If you've ever tried to scrape RedNote (Xiaohongshu), you know the pain. Request signing that rotates monthly, TLS fingerprinting that blocks requests immediately, residential proxies required, the whole tour. Weibo isn't quite as bad but you still need the Sina Visitor System dance to even hit a public endpoint.
Bilibili is the outlier. No API key. No browser. No proxy. No request signing rotation worth worrying about. Pure HTTP. Runs in 256MB RAM.
If you only need to monitor one Chinese platform — say you're tracking a gaming brand launch, or doing creator research, or analyzing tech trends — Bilibili is where you should start. This post walks through how to scrape it from scratch in Python, what data you actually get, and when to switch from DIY to a hosted scraper.
Why Bilibili is unusually scrape-friendly
Bilibili (哔哩哔哩) is China's YouTube — 300M+ monthly active users, skewed Gen Z and millennials, dominant in anime, gaming, tech, and educational content. From a scraping perspective, three things make it different from RedNote and Weibo:
1. Internal HTTP APIs are mostly stable. Bilibili exposes JSON endpoints for search, video metadata, user info, popular/trending, and comments. Most don't require auth for public content. The endpoints change rarely (months between meaningful updates) compared to RedNote where signing rotates monthly.
2. No TLS fingerprinting. Plain httpx or requests works. You don't need curl_cffi or any Chrome impersonation library to get past anti-bot.
3. Generous rate limits from non-Chinese IPs. I've sustained 1-2 requests per second from a single datacenter IP without getting throttled. RedNote would have banned the IP within minutes at that rate.
There's one caveat I'll cover at the end: comments scraping is throttled from datacenter IPs. Everything else works fine.
A 30-line Bilibili scraper
Here's the smallest useful Bilibili scraper I'd actually run in production:
import httpx
HEADERS = {
"User-Agent": "Mozilla/5.0 (Windows NT 10.0; Win64; x64) AppleWebKit/537.36",
"Referer": "https://www.bilibili.com/",
}
def get_video_detail(bvid: str) -> dict:
"""Fetch full metadata for a Bilibili video by BVID."""
url = "https://api.bilibili.com/x/web-interface/view"
response = httpx.get(url, params={"bvid": bvid}, headers=HEADERS, timeout=30)
response.raise_for_status()
return response.json().get("data", {})
def get_popular(category_rid: int = 0, page_size: int = 20) -> list:
"""Fetch trending videos. category_rid=0 means all categories."""
url = "https://api.bilibili.com/x/web-interface/popular"
params = {"ps": page_size}
if category_rid:
params["rid"] = category_rid
response = httpx.get(url, params=params, headers=HEADERS, timeout=30)
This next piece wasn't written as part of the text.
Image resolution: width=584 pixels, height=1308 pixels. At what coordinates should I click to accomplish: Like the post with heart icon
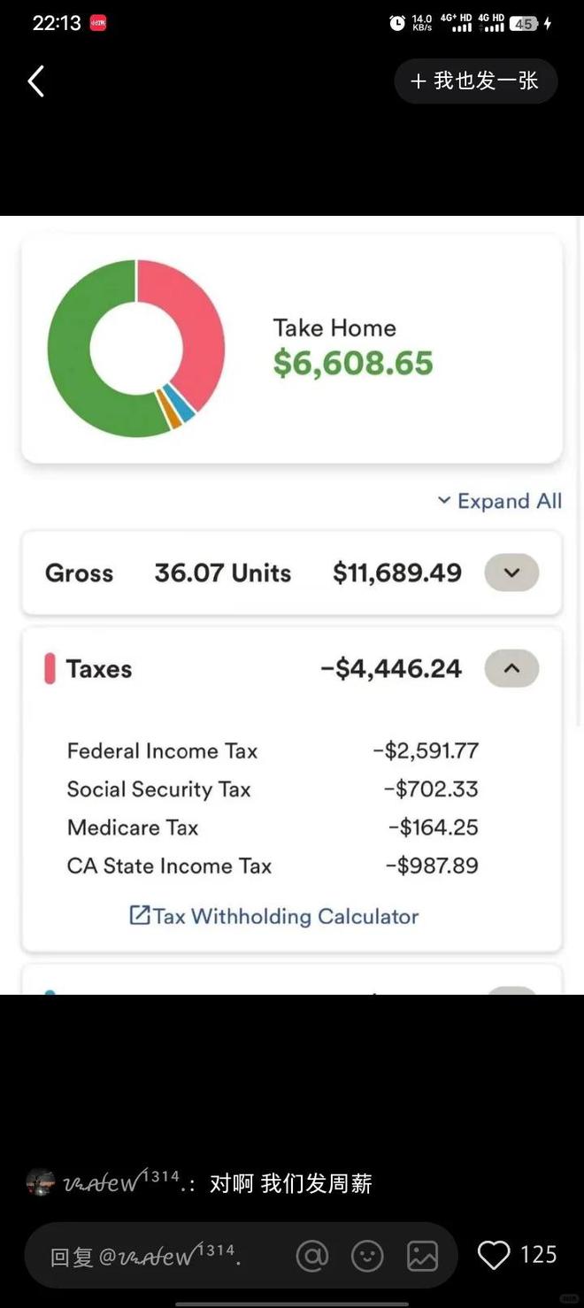(494, 1255)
response.raise_for_status()
return response.json().get("data", {}).get("list", [])
# Use it
trending = get_popular(page_size=10)
for video in trending:
stat = video.get("stat", {})
print(f"{video.get('title')[:60]}")
print(f" Views: {stat.get('view'):,} | Coins: {stat.get('coin'):,} | "
f"Favorites: {stat.get('favorite'):,} | Danmaku: {stat.get('danmaku'):,}")
That's it. No auth, no proxy, no signing. You can paste this into a Python REPL and have working data in 5 seconds.
The five things you can scrape
Bilibili's web client exposes endpoints for five modes. Each is useful for different use cases:
| Mode | Endpoint | Use case |
|---|---|---|
| Search | /x/web-interface/wbi/search/type |
Find videos by keyword (Chinese or English). Filterable by sort order, duration, date range. |
| Video detail | /x/web-interface/view |
Full metadata for a specific video including all engagement metrics |
| Comments | /x/v2/reply/main |
Comments on a video (caveats below) |
| User videos | /x/space/wbi/arc/search |
All recent uploads from a creator |
| Popular | /x/web-interface/popular |
Trending feed, optionally filtered by category |
The search endpoint requires a small WBI signing scheme — slightly more involved than the others. Open-source library bilibili-api on GitHub handles it if you don't want to reverse-engineer it yourself. For everything else, plain HTTP works.
What data you actually get back
Each video from Bilibili comes with three categories of engagement metrics:
Standard metrics (similar to YouTube):
- View count
- Like count
- Share count
- Reply count (comments)
Bilibili-specific metrics (these don't exist on YouTube):
- Danmaku count (弹幕) — the count of real-time scrolling comments overlaid on the video as users watch
- Coin count (投币) — Bilibili's tipping system. Users get a few coins per day and "throw" them at videos. Coins are scarce by design.
- Favorite count (收藏) — equivalent to "save for later"
These extra metrics are non-trivial. A video with 1M views, 50k coins, 30k favorites is meaningfully different from 1M views, 1k coins, 5k favorites — even with identical view counts. The first has an audience that's actively engaged enough to spend their daily coin allocation; the second has passive viewers.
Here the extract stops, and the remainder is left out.